**RECORDS SHOWN**:

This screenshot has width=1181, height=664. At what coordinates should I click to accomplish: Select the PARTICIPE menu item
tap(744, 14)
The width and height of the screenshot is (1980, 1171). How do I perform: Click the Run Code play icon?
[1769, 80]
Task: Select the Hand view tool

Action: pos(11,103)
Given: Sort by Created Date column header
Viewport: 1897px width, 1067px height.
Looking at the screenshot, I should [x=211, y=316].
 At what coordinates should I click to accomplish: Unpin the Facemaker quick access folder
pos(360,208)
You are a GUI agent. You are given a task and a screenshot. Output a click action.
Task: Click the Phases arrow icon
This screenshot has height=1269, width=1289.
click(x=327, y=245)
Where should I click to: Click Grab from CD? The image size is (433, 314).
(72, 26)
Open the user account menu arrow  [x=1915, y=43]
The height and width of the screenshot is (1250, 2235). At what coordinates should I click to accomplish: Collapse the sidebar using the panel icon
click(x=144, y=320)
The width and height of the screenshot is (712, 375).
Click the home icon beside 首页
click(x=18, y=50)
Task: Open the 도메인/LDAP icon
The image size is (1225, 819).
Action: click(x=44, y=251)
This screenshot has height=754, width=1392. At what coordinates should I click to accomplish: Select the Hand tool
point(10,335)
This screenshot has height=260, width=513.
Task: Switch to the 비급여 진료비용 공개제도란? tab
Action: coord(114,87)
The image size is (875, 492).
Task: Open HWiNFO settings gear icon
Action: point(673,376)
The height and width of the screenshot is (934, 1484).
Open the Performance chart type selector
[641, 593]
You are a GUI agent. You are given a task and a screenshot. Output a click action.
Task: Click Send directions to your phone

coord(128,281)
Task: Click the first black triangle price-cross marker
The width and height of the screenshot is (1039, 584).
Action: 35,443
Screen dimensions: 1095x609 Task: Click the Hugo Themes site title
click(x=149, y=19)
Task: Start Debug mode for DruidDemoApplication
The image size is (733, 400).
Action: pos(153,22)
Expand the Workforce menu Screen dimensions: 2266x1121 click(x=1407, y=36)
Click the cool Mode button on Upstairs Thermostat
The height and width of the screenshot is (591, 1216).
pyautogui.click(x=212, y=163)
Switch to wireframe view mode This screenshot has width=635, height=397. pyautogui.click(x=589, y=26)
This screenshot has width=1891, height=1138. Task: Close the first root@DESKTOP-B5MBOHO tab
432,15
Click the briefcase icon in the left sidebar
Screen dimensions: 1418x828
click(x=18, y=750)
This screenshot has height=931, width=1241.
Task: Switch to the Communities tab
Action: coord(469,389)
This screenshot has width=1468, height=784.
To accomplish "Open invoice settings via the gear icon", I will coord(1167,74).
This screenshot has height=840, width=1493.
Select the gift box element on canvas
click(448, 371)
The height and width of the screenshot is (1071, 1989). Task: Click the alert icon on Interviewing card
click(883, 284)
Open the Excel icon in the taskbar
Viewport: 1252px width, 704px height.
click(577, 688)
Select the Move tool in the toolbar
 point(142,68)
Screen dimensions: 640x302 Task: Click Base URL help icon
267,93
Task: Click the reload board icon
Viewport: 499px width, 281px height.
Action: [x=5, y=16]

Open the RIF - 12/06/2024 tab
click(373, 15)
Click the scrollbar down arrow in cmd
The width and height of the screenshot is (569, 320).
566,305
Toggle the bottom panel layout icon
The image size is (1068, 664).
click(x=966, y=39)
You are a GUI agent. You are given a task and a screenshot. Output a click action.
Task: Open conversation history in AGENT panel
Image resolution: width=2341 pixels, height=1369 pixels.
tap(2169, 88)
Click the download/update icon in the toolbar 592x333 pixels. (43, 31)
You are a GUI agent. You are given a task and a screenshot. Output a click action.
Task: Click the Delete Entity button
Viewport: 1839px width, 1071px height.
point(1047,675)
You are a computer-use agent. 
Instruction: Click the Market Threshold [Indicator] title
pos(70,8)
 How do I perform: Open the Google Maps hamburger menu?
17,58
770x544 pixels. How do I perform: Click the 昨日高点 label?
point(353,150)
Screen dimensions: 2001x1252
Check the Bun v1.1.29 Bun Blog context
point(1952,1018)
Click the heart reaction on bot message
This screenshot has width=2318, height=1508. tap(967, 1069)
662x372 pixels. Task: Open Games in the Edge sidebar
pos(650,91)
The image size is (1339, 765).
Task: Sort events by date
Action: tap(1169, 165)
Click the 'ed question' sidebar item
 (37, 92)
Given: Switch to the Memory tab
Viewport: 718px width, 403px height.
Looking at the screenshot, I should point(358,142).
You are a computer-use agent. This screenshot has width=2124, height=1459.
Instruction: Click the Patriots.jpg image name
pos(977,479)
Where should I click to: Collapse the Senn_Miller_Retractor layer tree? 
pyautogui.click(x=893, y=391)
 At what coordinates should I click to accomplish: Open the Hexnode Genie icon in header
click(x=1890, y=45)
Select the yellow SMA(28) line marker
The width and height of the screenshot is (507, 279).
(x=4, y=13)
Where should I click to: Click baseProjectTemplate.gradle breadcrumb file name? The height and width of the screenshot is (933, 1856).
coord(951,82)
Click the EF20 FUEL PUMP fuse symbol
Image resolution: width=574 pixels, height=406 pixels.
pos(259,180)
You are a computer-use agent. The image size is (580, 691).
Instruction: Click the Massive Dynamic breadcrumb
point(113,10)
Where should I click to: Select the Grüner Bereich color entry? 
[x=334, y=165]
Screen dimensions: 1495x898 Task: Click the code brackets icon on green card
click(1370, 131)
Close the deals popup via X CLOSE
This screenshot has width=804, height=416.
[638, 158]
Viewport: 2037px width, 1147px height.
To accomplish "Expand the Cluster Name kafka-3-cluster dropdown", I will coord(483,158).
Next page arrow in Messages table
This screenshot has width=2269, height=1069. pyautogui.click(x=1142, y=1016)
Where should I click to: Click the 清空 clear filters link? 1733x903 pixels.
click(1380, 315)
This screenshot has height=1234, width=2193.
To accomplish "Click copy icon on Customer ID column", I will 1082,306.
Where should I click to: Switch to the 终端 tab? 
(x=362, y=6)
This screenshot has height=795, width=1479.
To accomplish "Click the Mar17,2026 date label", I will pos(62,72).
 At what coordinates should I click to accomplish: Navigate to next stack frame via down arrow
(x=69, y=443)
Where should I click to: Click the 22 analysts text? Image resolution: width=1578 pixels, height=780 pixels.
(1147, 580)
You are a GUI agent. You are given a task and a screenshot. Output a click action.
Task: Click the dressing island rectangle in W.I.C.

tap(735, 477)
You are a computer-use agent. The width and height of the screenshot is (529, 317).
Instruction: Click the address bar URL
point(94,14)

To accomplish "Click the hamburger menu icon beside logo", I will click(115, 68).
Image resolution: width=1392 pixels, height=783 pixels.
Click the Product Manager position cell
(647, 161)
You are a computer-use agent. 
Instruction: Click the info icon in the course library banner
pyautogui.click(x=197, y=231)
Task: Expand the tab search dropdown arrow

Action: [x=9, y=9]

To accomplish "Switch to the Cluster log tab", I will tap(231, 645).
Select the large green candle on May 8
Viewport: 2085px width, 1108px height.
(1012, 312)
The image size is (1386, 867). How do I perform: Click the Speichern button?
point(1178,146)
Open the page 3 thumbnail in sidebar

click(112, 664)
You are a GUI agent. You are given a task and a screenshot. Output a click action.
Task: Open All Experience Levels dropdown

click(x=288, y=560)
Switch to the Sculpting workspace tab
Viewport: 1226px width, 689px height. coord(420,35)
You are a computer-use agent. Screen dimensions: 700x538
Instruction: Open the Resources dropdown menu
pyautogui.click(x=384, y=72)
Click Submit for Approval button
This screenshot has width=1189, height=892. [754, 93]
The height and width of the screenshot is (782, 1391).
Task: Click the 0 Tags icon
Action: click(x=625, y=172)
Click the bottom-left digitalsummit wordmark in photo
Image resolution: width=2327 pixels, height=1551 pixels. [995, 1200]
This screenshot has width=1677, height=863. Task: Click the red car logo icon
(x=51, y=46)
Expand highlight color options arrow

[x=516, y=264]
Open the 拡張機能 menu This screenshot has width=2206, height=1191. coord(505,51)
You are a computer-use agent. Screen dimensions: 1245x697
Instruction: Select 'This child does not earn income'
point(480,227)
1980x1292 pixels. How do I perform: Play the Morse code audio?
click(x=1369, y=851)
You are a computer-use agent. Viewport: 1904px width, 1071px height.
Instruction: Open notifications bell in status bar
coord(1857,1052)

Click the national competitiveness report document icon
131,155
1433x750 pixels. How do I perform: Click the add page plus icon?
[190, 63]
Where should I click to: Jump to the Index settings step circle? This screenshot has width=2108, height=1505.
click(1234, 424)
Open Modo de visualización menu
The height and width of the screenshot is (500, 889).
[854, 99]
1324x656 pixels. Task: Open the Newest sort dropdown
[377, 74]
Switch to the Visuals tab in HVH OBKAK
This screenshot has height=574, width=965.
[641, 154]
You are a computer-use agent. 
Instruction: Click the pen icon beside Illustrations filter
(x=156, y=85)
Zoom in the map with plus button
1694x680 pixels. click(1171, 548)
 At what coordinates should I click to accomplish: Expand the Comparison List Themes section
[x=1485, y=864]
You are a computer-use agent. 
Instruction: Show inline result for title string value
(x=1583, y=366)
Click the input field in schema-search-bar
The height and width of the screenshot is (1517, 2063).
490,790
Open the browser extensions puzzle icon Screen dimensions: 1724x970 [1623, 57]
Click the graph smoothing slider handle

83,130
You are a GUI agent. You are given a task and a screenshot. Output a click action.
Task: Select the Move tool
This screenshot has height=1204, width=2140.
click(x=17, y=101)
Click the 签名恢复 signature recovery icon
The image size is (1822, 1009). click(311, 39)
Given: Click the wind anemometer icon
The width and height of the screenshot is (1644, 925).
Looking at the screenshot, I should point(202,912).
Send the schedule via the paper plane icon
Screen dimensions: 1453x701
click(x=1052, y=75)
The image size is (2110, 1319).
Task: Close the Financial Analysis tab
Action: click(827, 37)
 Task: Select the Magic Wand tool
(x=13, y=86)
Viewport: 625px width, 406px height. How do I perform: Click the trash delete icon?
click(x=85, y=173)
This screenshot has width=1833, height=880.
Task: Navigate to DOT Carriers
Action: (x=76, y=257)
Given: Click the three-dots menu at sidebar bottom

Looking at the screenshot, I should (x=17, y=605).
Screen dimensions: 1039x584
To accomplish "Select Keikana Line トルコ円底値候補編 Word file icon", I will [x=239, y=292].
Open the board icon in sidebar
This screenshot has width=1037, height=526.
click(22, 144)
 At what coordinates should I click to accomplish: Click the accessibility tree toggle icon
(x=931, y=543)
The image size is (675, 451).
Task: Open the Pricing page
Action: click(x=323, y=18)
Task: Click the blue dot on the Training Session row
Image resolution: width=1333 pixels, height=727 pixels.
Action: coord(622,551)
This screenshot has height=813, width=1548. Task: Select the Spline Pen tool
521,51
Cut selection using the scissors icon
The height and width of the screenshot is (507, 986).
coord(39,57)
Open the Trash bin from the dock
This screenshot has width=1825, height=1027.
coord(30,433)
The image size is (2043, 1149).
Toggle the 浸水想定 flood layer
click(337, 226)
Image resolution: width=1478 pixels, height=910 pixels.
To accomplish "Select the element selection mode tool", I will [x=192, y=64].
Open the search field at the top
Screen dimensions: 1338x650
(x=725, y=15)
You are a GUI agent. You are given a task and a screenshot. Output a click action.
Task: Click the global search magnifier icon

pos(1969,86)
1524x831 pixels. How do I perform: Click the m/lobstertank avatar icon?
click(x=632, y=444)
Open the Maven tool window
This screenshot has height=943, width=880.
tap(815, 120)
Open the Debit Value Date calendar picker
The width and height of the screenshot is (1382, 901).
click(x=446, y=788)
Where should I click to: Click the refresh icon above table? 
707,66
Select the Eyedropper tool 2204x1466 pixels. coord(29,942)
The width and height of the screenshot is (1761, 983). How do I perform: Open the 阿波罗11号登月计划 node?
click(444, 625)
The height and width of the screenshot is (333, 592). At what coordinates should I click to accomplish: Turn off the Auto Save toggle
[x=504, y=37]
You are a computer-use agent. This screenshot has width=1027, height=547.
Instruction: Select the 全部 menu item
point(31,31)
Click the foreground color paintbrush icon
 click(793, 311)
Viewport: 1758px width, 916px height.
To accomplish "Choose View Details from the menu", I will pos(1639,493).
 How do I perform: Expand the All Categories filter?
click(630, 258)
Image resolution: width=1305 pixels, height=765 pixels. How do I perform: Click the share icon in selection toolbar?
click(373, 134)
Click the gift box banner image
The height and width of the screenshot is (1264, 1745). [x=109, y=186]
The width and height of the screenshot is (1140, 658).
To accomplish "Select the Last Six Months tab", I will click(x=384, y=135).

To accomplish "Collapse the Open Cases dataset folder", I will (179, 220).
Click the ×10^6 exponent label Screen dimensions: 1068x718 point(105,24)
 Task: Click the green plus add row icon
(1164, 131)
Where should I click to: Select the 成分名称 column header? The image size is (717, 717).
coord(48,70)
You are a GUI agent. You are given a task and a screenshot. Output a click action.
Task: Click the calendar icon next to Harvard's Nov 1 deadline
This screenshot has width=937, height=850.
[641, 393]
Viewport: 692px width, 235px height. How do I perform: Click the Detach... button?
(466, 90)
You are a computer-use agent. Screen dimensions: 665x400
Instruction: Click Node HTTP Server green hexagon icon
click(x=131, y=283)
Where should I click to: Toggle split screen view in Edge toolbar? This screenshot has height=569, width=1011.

**REQUIRED WORK**: What you give back must be the stretch above, starting at the line with "Instruction: Select 'This" and ending at the line with "Click the input field in schema-search-bar", copied exactly.

**THE ANSWER**:
Instruction: Select 'This child does not earn income'
point(480,227)
1980x1292 pixels. How do I perform: Play the Morse code audio?
click(x=1369, y=851)
You are a computer-use agent. Viewport: 1904px width, 1071px height.
Instruction: Open notifications bell in status bar
coord(1857,1052)

Click the national competitiveness report document icon
131,155
1433x750 pixels. How do I perform: Click the add page plus icon?
[190, 63]
Where should I click to: Jump to the Index settings step circle? This screenshot has width=2108, height=1505.
click(1234, 424)
Open Modo de visualización menu
The height and width of the screenshot is (500, 889).
[854, 99]
1324x656 pixels. Task: Open the Newest sort dropdown
[377, 74]
Switch to the Visuals tab in HVH OBKAK
This screenshot has height=574, width=965.
[641, 154]
You are a computer-use agent. 
Instruction: Click the pen icon beside Illustrations filter
(x=156, y=85)
Zoom in the map with plus button
1694x680 pixels. click(1171, 548)
 At what coordinates should I click to accomplish: Expand the Comparison List Themes section
[x=1485, y=864]
You are a computer-use agent. 
Instruction: Show inline result for title string value
(x=1583, y=366)
Click the input field in schema-search-bar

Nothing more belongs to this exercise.